• INFORMATION PROVIDED:

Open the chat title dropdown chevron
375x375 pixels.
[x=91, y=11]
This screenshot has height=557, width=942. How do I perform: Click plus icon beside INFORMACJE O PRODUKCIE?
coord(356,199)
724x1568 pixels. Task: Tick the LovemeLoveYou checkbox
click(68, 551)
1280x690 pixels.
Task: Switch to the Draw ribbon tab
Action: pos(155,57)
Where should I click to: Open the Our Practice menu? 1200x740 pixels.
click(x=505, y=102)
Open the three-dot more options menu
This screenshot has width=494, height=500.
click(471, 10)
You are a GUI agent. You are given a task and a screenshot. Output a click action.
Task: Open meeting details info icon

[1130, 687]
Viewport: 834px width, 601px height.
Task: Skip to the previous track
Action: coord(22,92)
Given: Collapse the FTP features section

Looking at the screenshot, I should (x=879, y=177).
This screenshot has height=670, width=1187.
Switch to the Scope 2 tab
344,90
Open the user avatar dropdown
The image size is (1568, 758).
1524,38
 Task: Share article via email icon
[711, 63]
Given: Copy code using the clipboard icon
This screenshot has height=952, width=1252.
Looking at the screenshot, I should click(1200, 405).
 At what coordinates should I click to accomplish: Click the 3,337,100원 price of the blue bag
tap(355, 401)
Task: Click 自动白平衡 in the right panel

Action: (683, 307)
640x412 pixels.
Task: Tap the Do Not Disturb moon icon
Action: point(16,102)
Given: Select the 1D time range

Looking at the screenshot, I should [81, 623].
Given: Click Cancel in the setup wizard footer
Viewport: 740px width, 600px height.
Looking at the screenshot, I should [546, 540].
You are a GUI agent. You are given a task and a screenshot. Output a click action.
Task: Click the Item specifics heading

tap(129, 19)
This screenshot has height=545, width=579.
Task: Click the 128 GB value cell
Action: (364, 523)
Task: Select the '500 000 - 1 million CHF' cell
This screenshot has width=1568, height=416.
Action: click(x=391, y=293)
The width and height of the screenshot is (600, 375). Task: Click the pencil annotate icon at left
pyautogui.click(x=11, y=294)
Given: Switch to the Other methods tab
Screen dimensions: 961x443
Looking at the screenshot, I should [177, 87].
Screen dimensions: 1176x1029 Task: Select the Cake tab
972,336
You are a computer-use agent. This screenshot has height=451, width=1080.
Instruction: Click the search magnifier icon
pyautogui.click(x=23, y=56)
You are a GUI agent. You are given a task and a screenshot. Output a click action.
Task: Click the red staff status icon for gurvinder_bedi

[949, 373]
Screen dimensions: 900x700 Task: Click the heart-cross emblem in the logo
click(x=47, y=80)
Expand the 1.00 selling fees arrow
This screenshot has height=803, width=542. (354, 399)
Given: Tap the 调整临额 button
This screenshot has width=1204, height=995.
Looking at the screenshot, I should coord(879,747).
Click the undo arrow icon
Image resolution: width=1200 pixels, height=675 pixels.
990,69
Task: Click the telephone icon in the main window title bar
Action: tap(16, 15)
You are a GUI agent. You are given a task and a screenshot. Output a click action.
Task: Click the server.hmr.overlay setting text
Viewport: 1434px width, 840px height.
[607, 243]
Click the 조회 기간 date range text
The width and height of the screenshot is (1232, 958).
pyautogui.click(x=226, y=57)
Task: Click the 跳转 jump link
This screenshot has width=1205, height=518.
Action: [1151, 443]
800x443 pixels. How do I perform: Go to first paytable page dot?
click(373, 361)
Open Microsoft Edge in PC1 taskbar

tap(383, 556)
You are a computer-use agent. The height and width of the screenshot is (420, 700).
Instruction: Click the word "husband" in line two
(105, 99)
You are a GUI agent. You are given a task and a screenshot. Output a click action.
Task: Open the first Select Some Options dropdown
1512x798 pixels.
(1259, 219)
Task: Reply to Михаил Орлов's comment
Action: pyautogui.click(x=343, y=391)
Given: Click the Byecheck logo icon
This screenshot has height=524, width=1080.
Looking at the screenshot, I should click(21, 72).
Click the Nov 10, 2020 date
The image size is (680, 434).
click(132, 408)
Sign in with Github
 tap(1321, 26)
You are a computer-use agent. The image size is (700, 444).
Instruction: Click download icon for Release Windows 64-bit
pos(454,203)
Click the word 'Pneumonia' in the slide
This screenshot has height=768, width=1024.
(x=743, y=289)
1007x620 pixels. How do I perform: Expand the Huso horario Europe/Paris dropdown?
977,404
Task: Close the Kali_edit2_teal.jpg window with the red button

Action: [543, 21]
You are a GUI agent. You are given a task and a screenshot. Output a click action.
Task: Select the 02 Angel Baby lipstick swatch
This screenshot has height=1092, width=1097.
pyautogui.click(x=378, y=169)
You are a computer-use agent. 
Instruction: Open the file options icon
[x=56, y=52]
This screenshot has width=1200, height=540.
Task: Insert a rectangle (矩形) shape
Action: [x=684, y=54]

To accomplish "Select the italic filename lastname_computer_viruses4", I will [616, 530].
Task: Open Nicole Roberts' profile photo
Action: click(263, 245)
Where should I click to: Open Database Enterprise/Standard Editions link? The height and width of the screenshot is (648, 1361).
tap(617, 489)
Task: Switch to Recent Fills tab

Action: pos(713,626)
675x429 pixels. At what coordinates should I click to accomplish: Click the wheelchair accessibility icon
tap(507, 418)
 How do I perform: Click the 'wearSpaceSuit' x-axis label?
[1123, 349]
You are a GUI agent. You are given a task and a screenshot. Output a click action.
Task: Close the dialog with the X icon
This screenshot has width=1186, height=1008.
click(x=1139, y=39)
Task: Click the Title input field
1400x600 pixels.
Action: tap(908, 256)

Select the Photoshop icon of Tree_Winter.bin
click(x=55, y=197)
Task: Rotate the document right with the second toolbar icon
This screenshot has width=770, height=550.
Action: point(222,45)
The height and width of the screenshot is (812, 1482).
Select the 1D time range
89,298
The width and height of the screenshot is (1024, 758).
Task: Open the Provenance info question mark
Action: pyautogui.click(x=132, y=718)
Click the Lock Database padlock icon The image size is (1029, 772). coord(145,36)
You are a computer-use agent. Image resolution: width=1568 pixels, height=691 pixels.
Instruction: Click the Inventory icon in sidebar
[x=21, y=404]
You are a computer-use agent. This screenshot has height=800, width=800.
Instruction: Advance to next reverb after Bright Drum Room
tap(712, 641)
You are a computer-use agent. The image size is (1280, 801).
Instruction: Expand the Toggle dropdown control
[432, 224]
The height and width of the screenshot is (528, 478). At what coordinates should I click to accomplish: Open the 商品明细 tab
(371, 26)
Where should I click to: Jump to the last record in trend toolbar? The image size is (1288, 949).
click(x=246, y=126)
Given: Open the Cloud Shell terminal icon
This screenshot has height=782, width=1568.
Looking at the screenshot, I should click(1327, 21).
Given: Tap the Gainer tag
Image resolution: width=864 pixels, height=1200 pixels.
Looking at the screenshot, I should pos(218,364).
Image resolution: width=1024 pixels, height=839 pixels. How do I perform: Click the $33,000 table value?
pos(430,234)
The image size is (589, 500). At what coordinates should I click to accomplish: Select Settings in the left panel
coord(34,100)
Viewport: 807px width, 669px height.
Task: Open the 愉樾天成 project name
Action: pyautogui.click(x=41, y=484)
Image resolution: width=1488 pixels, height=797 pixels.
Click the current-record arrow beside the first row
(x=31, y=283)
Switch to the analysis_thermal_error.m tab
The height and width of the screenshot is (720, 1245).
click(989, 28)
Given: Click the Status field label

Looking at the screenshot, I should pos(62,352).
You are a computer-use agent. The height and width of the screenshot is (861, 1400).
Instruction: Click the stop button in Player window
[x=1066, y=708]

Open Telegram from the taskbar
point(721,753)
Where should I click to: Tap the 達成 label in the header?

• AIM OF THE EXERCISE: Retype the entries above. Match them exactly.

• OUTPUT FOR THIS TASK:
Open the chat title dropdown chevron
375x375 pixels.
[x=91, y=11]
This screenshot has height=557, width=942. How do I perform: Click plus icon beside INFORMACJE O PRODUKCIE?
coord(356,199)
724x1568 pixels. Task: Tick the LovemeLoveYou checkbox
click(68, 551)
1280x690 pixels.
Task: Switch to the Draw ribbon tab
Action: pos(155,57)
Where should I click to: Open the Our Practice menu? 1200x740 pixels.
click(x=505, y=102)
Open the three-dot more options menu
This screenshot has width=494, height=500.
click(471, 10)
You are a GUI agent. You are given a task and a screenshot. Output a click action.
Task: Open meeting details info icon

[1130, 687]
Viewport: 834px width, 601px height.
Task: Skip to the previous track
Action: coord(22,92)
Given: Collapse the FTP features section

Looking at the screenshot, I should (x=879, y=177).
This screenshot has height=670, width=1187.
Switch to the Scope 2 tab
344,90
Open the user avatar dropdown
The image size is (1568, 758).
1524,38
 Task: Share article via email icon
[711, 63]
Given: Copy code using the clipboard icon
This screenshot has height=952, width=1252.
Looking at the screenshot, I should click(1200, 405).
 At what coordinates should I click to accomplish: Click the 3,337,100원 price of the blue bag
tap(355, 401)
Task: Click 自动白平衡 in the right panel

Action: (683, 307)
640x412 pixels.
Task: Tap the Do Not Disturb moon icon
Action: point(16,102)
Given: Select the 1D time range

Looking at the screenshot, I should [81, 623].
Given: Click Cancel in the setup wizard footer
Viewport: 740px width, 600px height.
Looking at the screenshot, I should [546, 540].
You are a GUI agent. You are given a task and a screenshot. Output a click action.
Task: Click the Item specifics heading

tap(129, 19)
This screenshot has height=545, width=579.
Task: Click the 128 GB value cell
Action: (364, 523)
Task: Select the '500 000 - 1 million CHF' cell
This screenshot has width=1568, height=416.
Action: click(x=391, y=293)
The width and height of the screenshot is (600, 375). Task: Click the pencil annotate icon at left
pyautogui.click(x=11, y=294)
Given: Switch to the Other methods tab
Screen dimensions: 961x443
Looking at the screenshot, I should [177, 87].
Screen dimensions: 1176x1029 Task: Select the Cake tab
972,336
You are a computer-use agent. This screenshot has height=451, width=1080.
Instruction: Click the search magnifier icon
pyautogui.click(x=23, y=56)
You are a GUI agent. You are given a task and a screenshot. Output a click action.
Task: Click the red staff status icon for gurvinder_bedi

[949, 373]
Screen dimensions: 900x700 Task: Click the heart-cross emblem in the logo
click(x=47, y=80)
Expand the 1.00 selling fees arrow
This screenshot has height=803, width=542. (354, 399)
Given: Tap the 调整临额 button
This screenshot has width=1204, height=995.
Looking at the screenshot, I should coord(879,747).
Click the undo arrow icon
Image resolution: width=1200 pixels, height=675 pixels.
990,69
Task: Click the telephone icon in the main window title bar
Action: tap(16, 15)
You are a GUI agent. You are given a task and a screenshot. Output a click action.
Task: Click the server.hmr.overlay setting text
Viewport: 1434px width, 840px height.
[607, 243]
Click the 조회 기간 date range text
The width and height of the screenshot is (1232, 958).
pyautogui.click(x=226, y=57)
Task: Click the 跳转 jump link
This screenshot has width=1205, height=518.
Action: [1151, 443]
800x443 pixels. How do I perform: Go to first paytable page dot?
click(373, 361)
Open Microsoft Edge in PC1 taskbar

tap(383, 556)
You are a computer-use agent. The height and width of the screenshot is (420, 700).
Instruction: Click the word "husband" in line two
(105, 99)
You are a GUI agent. You are given a task and a screenshot. Output a click action.
Task: Open the first Select Some Options dropdown
1512x798 pixels.
(1259, 219)
Task: Reply to Михаил Орлов's comment
Action: pyautogui.click(x=343, y=391)
Given: Click the Byecheck logo icon
This screenshot has height=524, width=1080.
Looking at the screenshot, I should click(21, 72).
Click the Nov 10, 2020 date
The image size is (680, 434).
click(132, 408)
Sign in with Github
 tap(1321, 26)
You are a computer-use agent. The image size is (700, 444).
Instruction: Click download icon for Release Windows 64-bit
pos(454,203)
Click the word 'Pneumonia' in the slide
This screenshot has height=768, width=1024.
(x=743, y=289)
1007x620 pixels. How do I perform: Expand the Huso horario Europe/Paris dropdown?
977,404
Task: Close the Kali_edit2_teal.jpg window with the red button

Action: [543, 21]
You are a GUI agent. You are given a task and a screenshot. Output a click action.
Task: Select the 02 Angel Baby lipstick swatch
This screenshot has height=1092, width=1097.
pyautogui.click(x=378, y=169)
You are a computer-use agent. 
Instruction: Open the file options icon
[x=56, y=52]
This screenshot has width=1200, height=540.
Task: Insert a rectangle (矩形) shape
Action: [x=684, y=54]

To accomplish "Select the italic filename lastname_computer_viruses4", I will [616, 530].
Task: Open Nicole Roberts' profile photo
Action: click(263, 245)
Where should I click to: Open Database Enterprise/Standard Editions link? The height and width of the screenshot is (648, 1361).
tap(617, 489)
Task: Switch to Recent Fills tab

Action: pos(713,626)
675x429 pixels. At what coordinates should I click to accomplish: Click the wheelchair accessibility icon
tap(507, 418)
 How do I perform: Click the 'wearSpaceSuit' x-axis label?
[1123, 349]
You are a GUI agent. You are given a task and a screenshot. Output a click action.
Task: Close the dialog with the X icon
This screenshot has width=1186, height=1008.
click(x=1139, y=39)
Task: Click the Title input field
1400x600 pixels.
Action: tap(908, 256)

Select the Photoshop icon of Tree_Winter.bin
click(x=55, y=197)
Task: Rotate the document right with the second toolbar icon
This screenshot has width=770, height=550.
Action: point(222,45)
The height and width of the screenshot is (812, 1482).
Select the 1D time range
89,298
The width and height of the screenshot is (1024, 758).
Task: Open the Provenance info question mark
Action: pyautogui.click(x=132, y=718)
Click the Lock Database padlock icon The image size is (1029, 772). coord(145,36)
You are a computer-use agent. Image resolution: width=1568 pixels, height=691 pixels.
Instruction: Click the Inventory icon in sidebar
[x=21, y=404]
You are a computer-use agent. This screenshot has height=800, width=800.
Instruction: Advance to next reverb after Bright Drum Room
tap(712, 641)
You are a computer-use agent. The image size is (1280, 801).
Instruction: Expand the Toggle dropdown control
[432, 224]
The height and width of the screenshot is (528, 478). At what coordinates should I click to accomplish: Open the 商品明细 tab
(371, 26)
Where should I click to: Jump to the last record in trend toolbar? The image size is (1288, 949).
click(x=246, y=126)
Given: Open the Cloud Shell terminal icon
This screenshot has height=782, width=1568.
Looking at the screenshot, I should click(1327, 21).
Given: Tap the Gainer tag
Image resolution: width=864 pixels, height=1200 pixels.
Looking at the screenshot, I should pos(218,364).
Image resolution: width=1024 pixels, height=839 pixels. How do I perform: Click the $33,000 table value?
pos(430,234)
The image size is (589, 500). At what coordinates should I click to accomplish: Select Settings in the left panel
coord(34,100)
Viewport: 807px width, 669px height.
Task: Open the 愉樾天成 project name
Action: pyautogui.click(x=41, y=484)
Image resolution: width=1488 pixels, height=797 pixels.
Click the current-record arrow beside the first row
(x=31, y=283)
Switch to the analysis_thermal_error.m tab
The height and width of the screenshot is (720, 1245).
click(989, 28)
Given: Click the Status field label

Looking at the screenshot, I should pos(62,352).
You are a computer-use agent. The height and width of the screenshot is (861, 1400).
Instruction: Click the stop button in Player window
[x=1066, y=708]

Open Telegram from the taskbar
point(721,753)
Where should I click to: Tap the 達成 label in the header?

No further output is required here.